Il est également question d’internats d’excellence. Qui pourra en bénéficier ?
Les internats d'excellence permettront un accueil pour des collégiens et lycéens de l'éducation prioritaire et des territoires de la politique de la ville. Il s'agit de répondre à des besoins diversifiés qui correspondent à des situations très variées dans une logique de "sur mesure". De nombreux élèves, malgré leur motivation et leurs capacités, sont pénalisés dans leur parcours scolaire par un environnement inadapté et une situation sociale difficile. Cette situation compromet grandement leurs chances de réussite. Ceux-là disposeront de places réservées dans un internat existant, dans le cadre du projet pédagogique de l’établissement, sans qu’il soit nécessaire d’apporter un soutien particulier. D’autres ayant des difficultés à exprimer leur potentiel scolaire ne pourront intégrer un internat classique qu’en bénéficiant d’un projet pédagogique et éducatif spécifique pour l'exercice de leur scolarité et de leur vie sociale.
Enfin, les élèves très jeunes ou ceux qui sont plus en difficulté, pour des raisons familiales et sociales, devront bénéficier d’une aide très renforcée pour réussir leurs études. Pour eux, le projet pédagogique sera enrichi d'un projet éducatif, sportif ou culturel en fonction des besoins identifiés.
L’objectif est de proposer aux familles 1 400 places en internats dès le mois de septembre, 2 500 places dans les trois ans et 4 000 au terme de cinq années.
On parle aussi d’écoles de la deuxième chance. À qui vont-elles s’adresser ?
Les écoles de la deuxième chance s’adressent aux jeunes de 18 ans et plus sortis du système éducatif sans diplôme ni qualification. Cinq écoles de la deuxième chance lancent par ailleurs une expérimentation sur les 16-18 ans. Il s’agit de donner une nouvelle chance à des jeunes qui en ont la motivation et qui, à un moment de leur vie, ont dévié du chemin de la réussite.
Quand vont se mettre en place les mesures ? Tous les quartiers sensibles seront-ils concernés ?

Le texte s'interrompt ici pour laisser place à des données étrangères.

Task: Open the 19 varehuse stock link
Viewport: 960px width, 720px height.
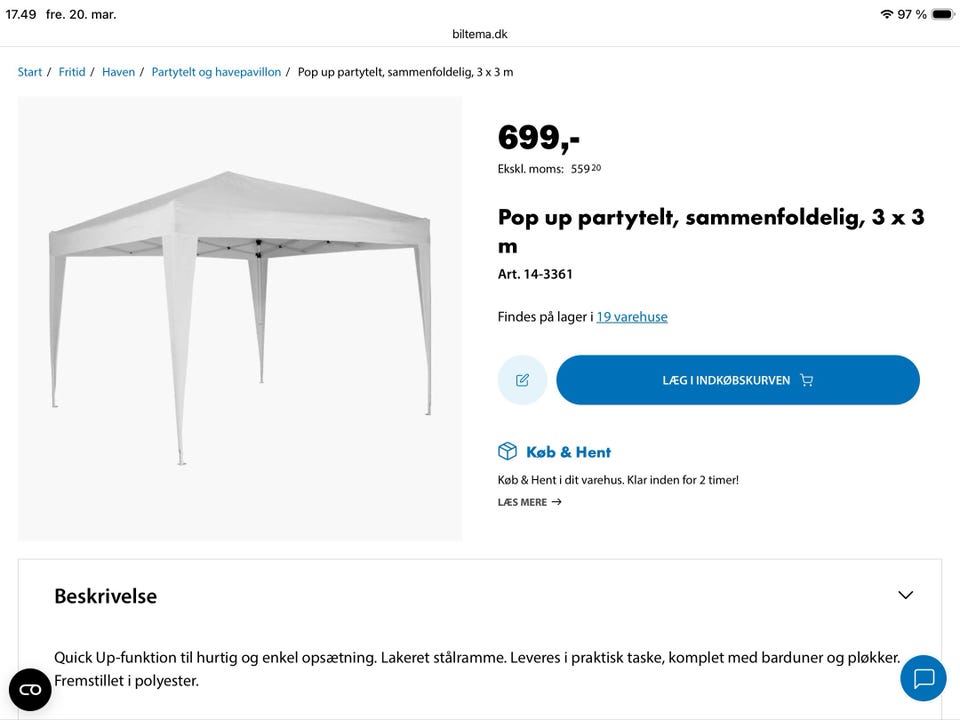Action: tap(632, 317)
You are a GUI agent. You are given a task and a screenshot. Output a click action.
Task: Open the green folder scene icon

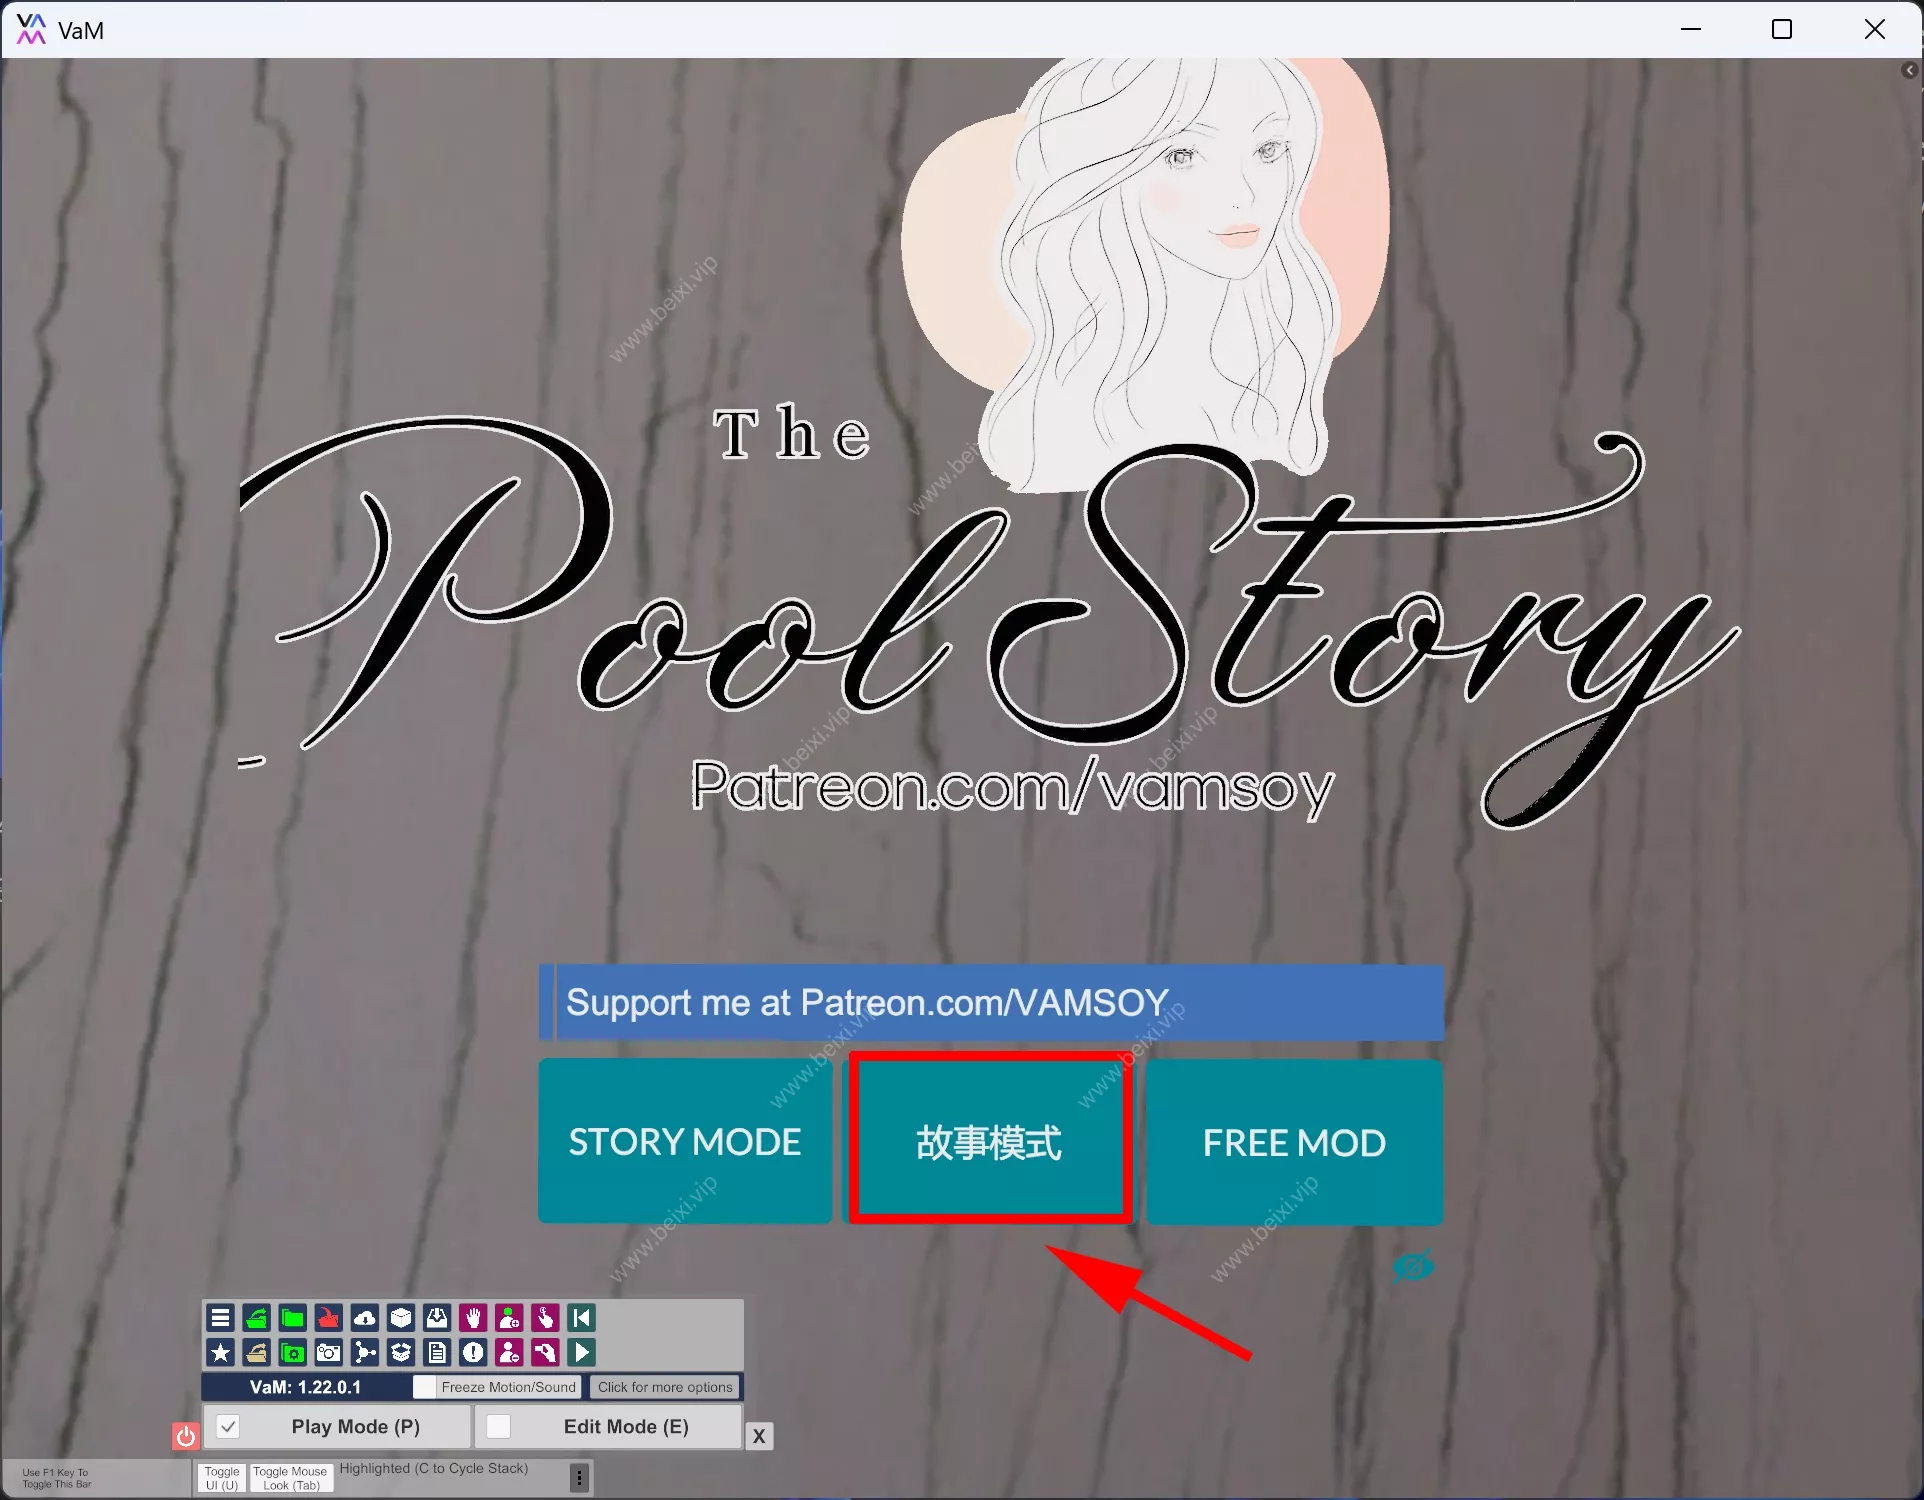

Certains dispositifs sont déjà lancés. Ainsi, les engagements d’embauche des entreprises du CAC 40 ont été remplis à près de 50% au bout de 4 mois. De même, les premiers contrats d’autonomie sont signés le 10 juillet. En ce qui concerne la sécurité, un sujet très important aussi, Michèle Alliot-Marie ministre de l’Intérieur, de l’Outre-mer et des Collectivités territoriales a mis en place les premières unités territoriales de quartier en Seine-Saint-Denis dans les semaines qui ont suivi l’allocution du Président de la République. Il y en aura 8 avant la fin de l’année, et 30 de plus en 2009.
Concernant tous les dispositifs, et notamment les mesures d’éducation, la machine sera complètement lancée dès le mois de septembre. Et puis, dès le mois de décembre, nous serons en mesure de faire un premier bilan.
Tous les quartiers Espoir banlieues, à savoir les 215 quartiers définis comme les plus prioritaires, seront concernés. Certaines mesures s’appliqueront aussi aux territoires de la politique de la ville, car il s’agit pour moi d’effacer très rapidement toutes les inégalités territoriales.
Quelles démarches devront faire les jeunes pour en bénéficier ?
Il suffira pour les jeunes de s’adresser aux préfectures, à leur maire, ou encore à leurs relais habituels, comme les associations de quartier. Je tiens d’ailleurs à souligner qu’elles ont été un véritable vivier d’informations et d’idées pour la création du programme Espoir Banlieues.